(Stored data entries)
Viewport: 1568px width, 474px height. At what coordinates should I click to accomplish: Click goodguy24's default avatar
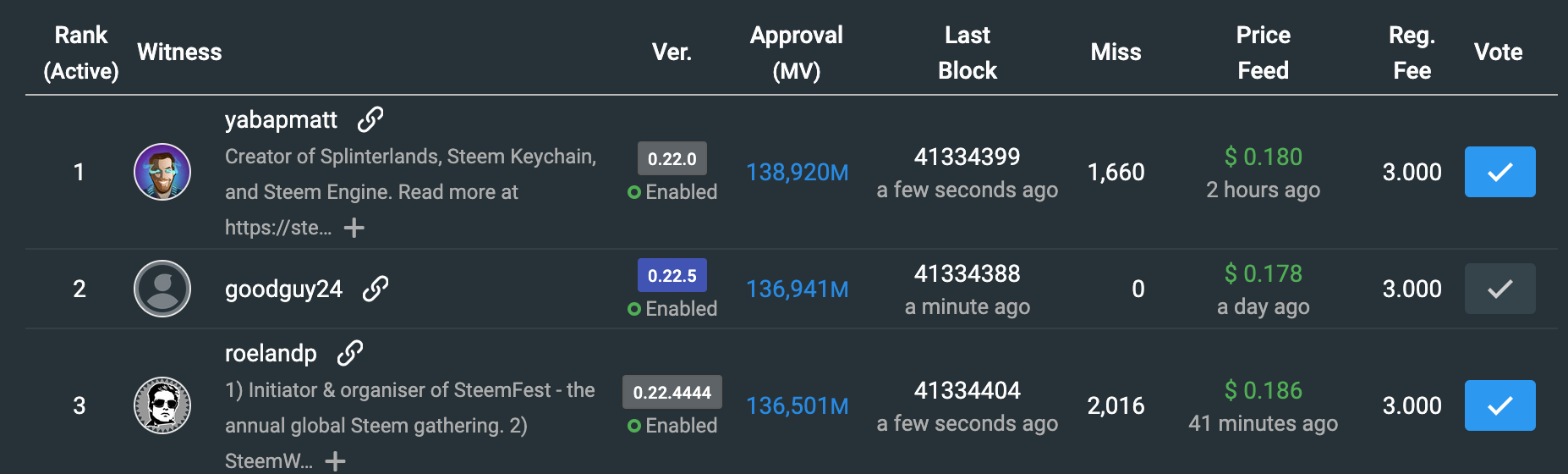coord(162,289)
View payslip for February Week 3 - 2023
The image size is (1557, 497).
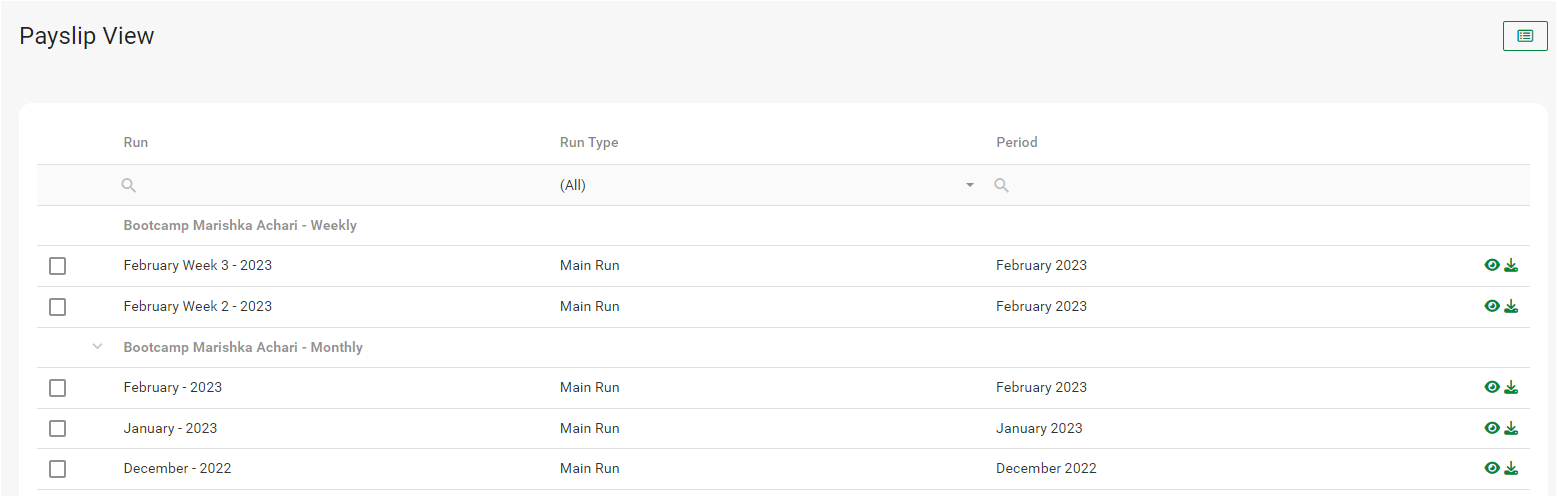(x=1492, y=265)
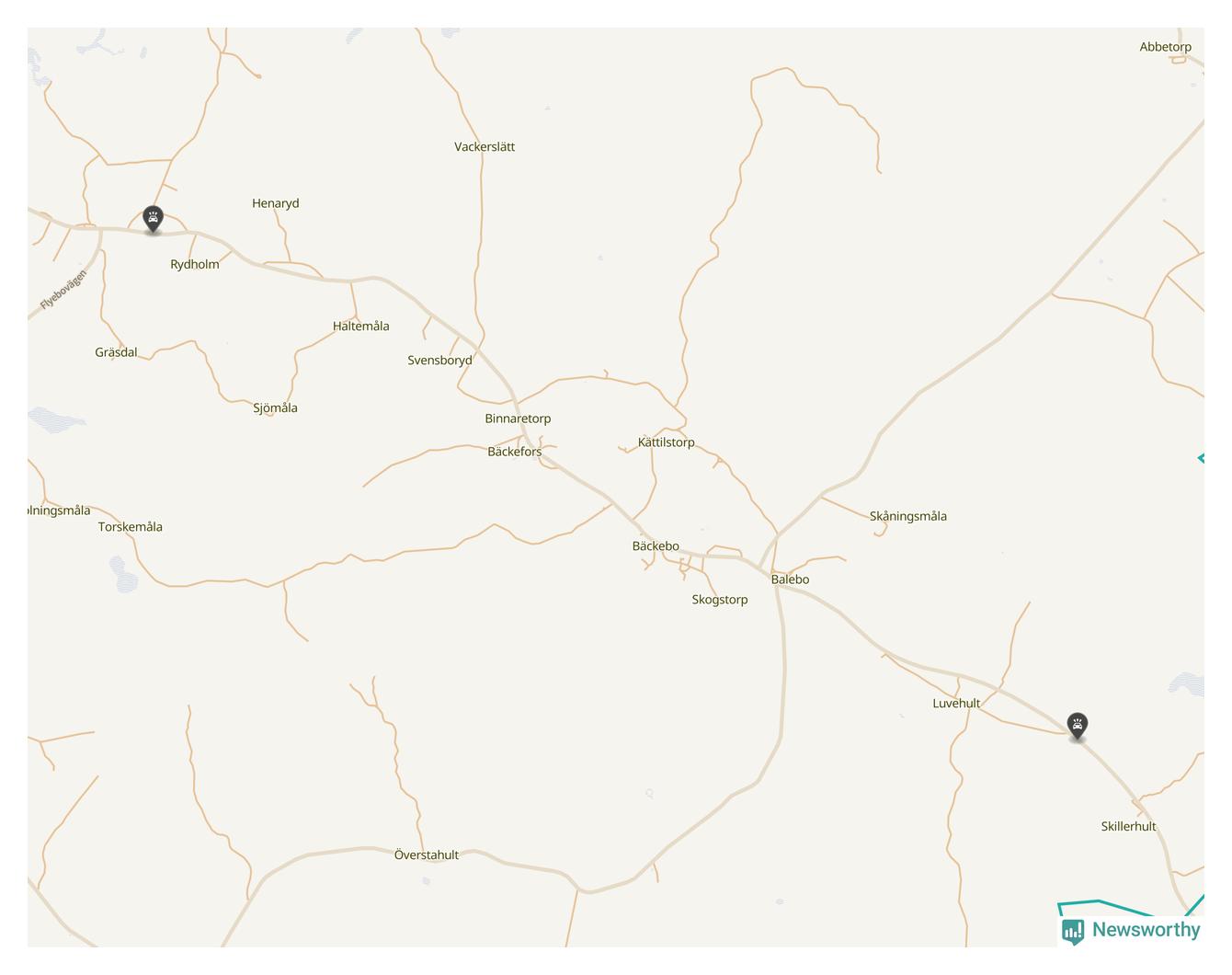Click the Haltemåla map label

point(360,327)
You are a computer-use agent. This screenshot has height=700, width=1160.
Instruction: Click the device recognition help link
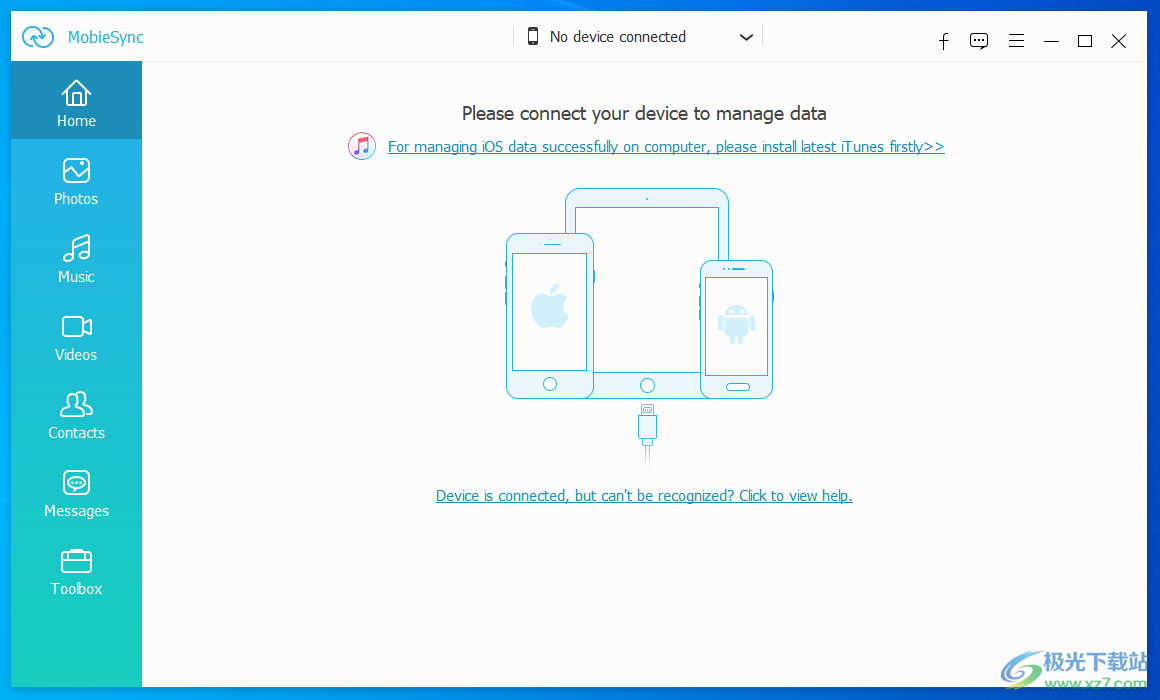coord(644,495)
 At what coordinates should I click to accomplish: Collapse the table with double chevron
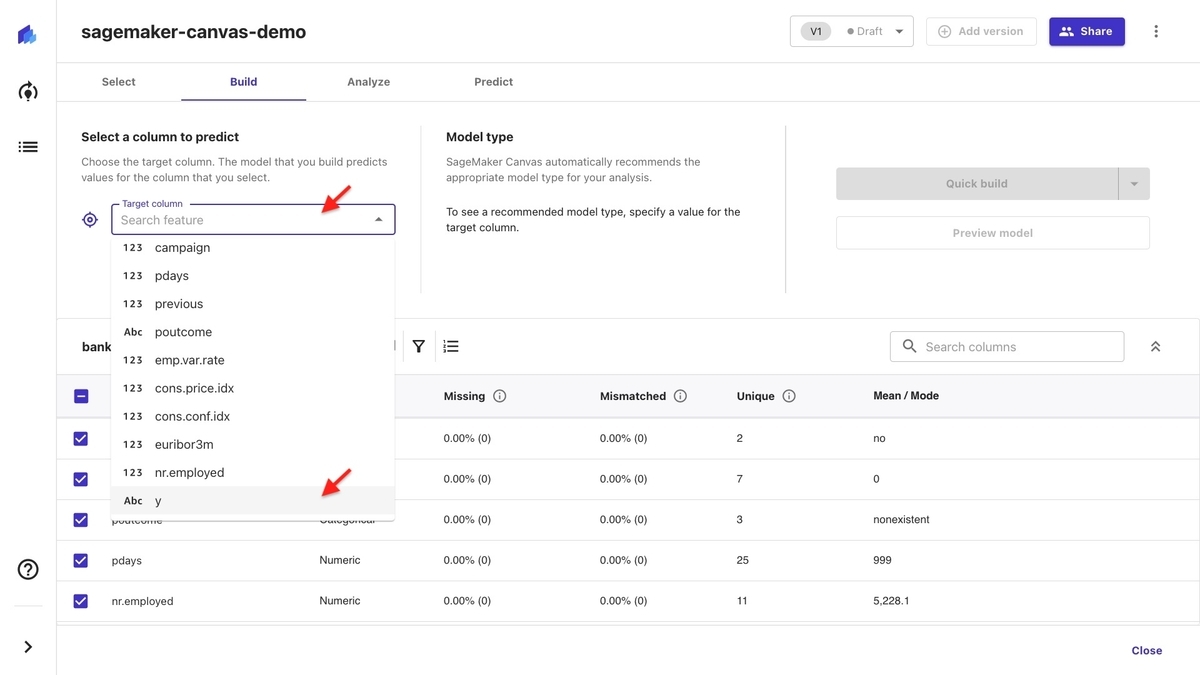point(1155,347)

■ **WORK ORDER**
Would you restate word for word only the lines from the line with "View payslip for February Week 3 - 2023" to the last line above, with the pictures left out?

■ **SOLUTION TO THE PROBLEM**
View payslip for February Week 3 - 2023
The image size is (1557, 497).
(x=1492, y=265)
Click the Haltemåla map label

point(360,327)
You are a computer-use agent. This screenshot has height=700, width=1160.
Instruction: Click the device recognition help link
coord(644,495)
 At what coordinates should I click to accomplish: Collapse the table with double chevron
point(1155,347)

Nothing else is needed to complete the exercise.